Kritik an Entlastungsprämie: Arbeitgeber fordern Nachbesserung

Wirtschaft

In der baden-württembergischen Wirtschaft regt sich Protest, weil die von der Bundesregierung geplante 1000-Euro-Prämie von den Unternehmen gezahlt werden müsste.

Kommen in der Wirtschaft mit ihrem Prämien-Vorschlag nicht gut an: Kanzler Friedrich Merz (CDU) Finanzminister Lars Klingbeil (SPD), Arbeitsministerin Bärbel Bas (SPD) und CSU-Chef Markus Söder (von links).

Kommen in der Wirtschaft mit ihrem Prämien-Vorschlag nicht gut an: Kanzler Friedrich Merz (CDU) Finanzminister Lars Klingbeil (SPD), Arbeitsministerin Bärbel Bas (SPD) und CSU-Chef Markus Söder (von links).

(Foto: Michael Kappeler/dpa)

Es hört sich gut an: Die Bundesregierung will in diesem Jahr allen Arbeitnehmern einen Krisenbonus von 1000 Euro als steuer- und abgabenfreie Entlastungsprämie gewähren.
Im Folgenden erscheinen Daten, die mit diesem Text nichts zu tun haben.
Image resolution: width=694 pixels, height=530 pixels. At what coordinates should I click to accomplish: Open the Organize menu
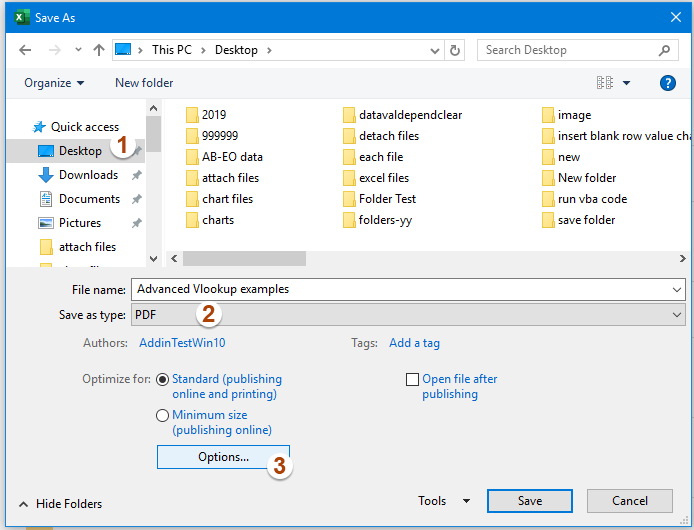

Doch so großzügig sie hier auch erscheint, zahlen müssten es die Unternehmen. Ohnehin dürfte die Maßnahme nur einem kleineren Teil der Beschäftigten zugute kommen. Viele Menschen, die von den (Sprit-)Preisen geplagt sind, profitieren auf keinen Fall: Studierende, die aufs Auto angewiesen sind, zum Beispiel oder sozial schwache Rentner.